NanoBiT-G-protein dissociation assay
G-protein activation was detected using a Nanobit-G protein dissociation assay47. The transfection system was the same as that used in the ELISA. After 1 day of transfection, cells in the 6-well plate were digested and resuspended in complete medium DMEM (5% FBS, 1% antibiotic) and plated in 96-well flat-bottomed white microplates. After 24 h, the cells were washed twice with D-PBS and incubated in 40 μl of 5 μM coelenterazine H (Promega) solution diluted with 0.01% BSA- and 5 mM HEPES (pH 7.4)-containing HBSS (assay buffer) for 2 h at room temperature. Baseline luminescence was measured using a luminescent microplate reader (Tecan). The test compound (5×, diluted in the assay buffer) was added to the cells (10 μl) and incubated for 3–5 min at room temperature before the second measurement. The ligand-induced signal ratio was normalized to the baseline luminescence, and fold-change signals over vehicle treatment were used to show the G-protein dissociation response.
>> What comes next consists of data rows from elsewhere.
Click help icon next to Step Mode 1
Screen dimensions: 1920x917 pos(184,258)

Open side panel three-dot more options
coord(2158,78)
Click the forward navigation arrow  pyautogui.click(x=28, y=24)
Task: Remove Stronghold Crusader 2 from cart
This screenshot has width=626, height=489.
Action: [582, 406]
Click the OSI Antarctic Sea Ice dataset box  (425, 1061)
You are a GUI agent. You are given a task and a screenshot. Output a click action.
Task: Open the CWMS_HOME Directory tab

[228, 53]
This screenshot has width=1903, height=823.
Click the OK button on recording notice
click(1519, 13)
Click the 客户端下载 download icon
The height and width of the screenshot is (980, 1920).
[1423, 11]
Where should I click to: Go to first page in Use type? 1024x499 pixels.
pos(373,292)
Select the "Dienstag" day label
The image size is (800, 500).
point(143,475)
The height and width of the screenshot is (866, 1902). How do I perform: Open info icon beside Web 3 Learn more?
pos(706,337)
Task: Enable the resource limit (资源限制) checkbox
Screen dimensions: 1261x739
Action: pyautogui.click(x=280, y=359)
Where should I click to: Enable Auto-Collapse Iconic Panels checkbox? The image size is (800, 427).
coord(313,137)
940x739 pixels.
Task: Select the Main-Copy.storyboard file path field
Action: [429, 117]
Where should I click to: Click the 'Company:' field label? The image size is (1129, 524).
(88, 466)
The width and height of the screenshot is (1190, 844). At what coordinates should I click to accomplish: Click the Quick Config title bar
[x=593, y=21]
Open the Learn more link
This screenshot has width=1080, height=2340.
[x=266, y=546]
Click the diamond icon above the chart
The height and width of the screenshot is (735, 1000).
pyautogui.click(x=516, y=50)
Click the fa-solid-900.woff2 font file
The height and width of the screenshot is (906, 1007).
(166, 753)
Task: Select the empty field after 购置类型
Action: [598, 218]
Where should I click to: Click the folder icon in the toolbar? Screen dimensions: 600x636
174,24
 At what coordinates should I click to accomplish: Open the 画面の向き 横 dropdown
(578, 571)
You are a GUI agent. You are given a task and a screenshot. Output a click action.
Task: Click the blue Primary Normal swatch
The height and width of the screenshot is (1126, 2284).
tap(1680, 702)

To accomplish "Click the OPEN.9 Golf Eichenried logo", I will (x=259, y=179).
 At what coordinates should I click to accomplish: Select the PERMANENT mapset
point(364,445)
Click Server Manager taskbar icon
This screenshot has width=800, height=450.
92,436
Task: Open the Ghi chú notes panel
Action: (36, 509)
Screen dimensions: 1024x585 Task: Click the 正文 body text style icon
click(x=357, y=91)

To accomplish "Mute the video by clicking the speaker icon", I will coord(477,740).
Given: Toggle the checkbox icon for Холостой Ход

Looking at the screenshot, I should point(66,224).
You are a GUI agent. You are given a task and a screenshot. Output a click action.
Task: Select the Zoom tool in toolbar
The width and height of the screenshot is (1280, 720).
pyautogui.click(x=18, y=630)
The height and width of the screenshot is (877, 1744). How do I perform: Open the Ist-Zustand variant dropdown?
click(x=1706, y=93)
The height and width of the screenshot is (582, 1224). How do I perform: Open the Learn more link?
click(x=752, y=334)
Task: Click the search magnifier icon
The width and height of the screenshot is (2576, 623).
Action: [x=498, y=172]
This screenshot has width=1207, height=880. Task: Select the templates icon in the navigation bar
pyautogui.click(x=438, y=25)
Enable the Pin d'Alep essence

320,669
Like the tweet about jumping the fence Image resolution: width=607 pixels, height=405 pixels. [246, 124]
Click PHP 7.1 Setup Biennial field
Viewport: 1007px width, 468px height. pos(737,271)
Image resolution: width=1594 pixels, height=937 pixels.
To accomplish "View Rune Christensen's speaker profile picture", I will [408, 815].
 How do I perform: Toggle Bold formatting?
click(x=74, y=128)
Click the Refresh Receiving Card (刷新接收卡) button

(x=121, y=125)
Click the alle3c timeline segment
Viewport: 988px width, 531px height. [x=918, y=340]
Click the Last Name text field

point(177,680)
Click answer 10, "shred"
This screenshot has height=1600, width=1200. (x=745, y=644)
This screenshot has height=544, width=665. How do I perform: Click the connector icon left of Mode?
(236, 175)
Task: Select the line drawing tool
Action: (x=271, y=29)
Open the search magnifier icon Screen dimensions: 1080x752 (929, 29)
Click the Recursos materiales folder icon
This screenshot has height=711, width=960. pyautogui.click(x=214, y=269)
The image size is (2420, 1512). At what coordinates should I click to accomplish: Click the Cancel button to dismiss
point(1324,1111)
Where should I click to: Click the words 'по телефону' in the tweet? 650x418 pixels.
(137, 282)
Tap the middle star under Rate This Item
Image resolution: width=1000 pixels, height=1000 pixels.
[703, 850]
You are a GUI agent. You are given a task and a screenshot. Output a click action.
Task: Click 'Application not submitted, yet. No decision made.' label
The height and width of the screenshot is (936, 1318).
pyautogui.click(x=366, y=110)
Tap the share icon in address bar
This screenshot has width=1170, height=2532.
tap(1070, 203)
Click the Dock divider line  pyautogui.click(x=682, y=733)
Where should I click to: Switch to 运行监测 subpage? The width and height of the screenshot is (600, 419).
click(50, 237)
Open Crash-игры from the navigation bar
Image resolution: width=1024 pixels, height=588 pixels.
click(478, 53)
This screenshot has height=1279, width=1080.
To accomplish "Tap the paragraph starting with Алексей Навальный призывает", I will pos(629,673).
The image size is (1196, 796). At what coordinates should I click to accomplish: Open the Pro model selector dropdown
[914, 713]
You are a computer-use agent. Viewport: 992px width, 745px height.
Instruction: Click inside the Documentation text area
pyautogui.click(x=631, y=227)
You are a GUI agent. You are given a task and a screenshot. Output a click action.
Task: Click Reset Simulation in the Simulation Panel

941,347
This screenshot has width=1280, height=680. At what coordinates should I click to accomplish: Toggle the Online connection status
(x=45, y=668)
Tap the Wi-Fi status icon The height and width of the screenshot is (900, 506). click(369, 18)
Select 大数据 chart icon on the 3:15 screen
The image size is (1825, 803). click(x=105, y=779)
Statistical analyses were performed on at least three individual datasets and analysed using GraphPad Prism software. Bars represent differences in the calculated agonist potency (pEC50), maximum agonist response (Emax) and basal activity for each mutant relative to the wild-type receptor. Data are mean ± s.e.m. from at least three independent experiments, performed in triplicates. ND, not determined. *P < 0.05, **P < 0.01, ***P < 0.001, ****P < 0.0001 (one-way analysis of variance (ANOVA) followed by Dunnett’s test, compared with the response of the wild type). For dose–response experiments, data were normalized and analysed using nonlinear curve fitting for the log (agonist) versus response (three parameters) curves.
Further information on research design is available in the Nature Research Reporting Summary linked to this paper.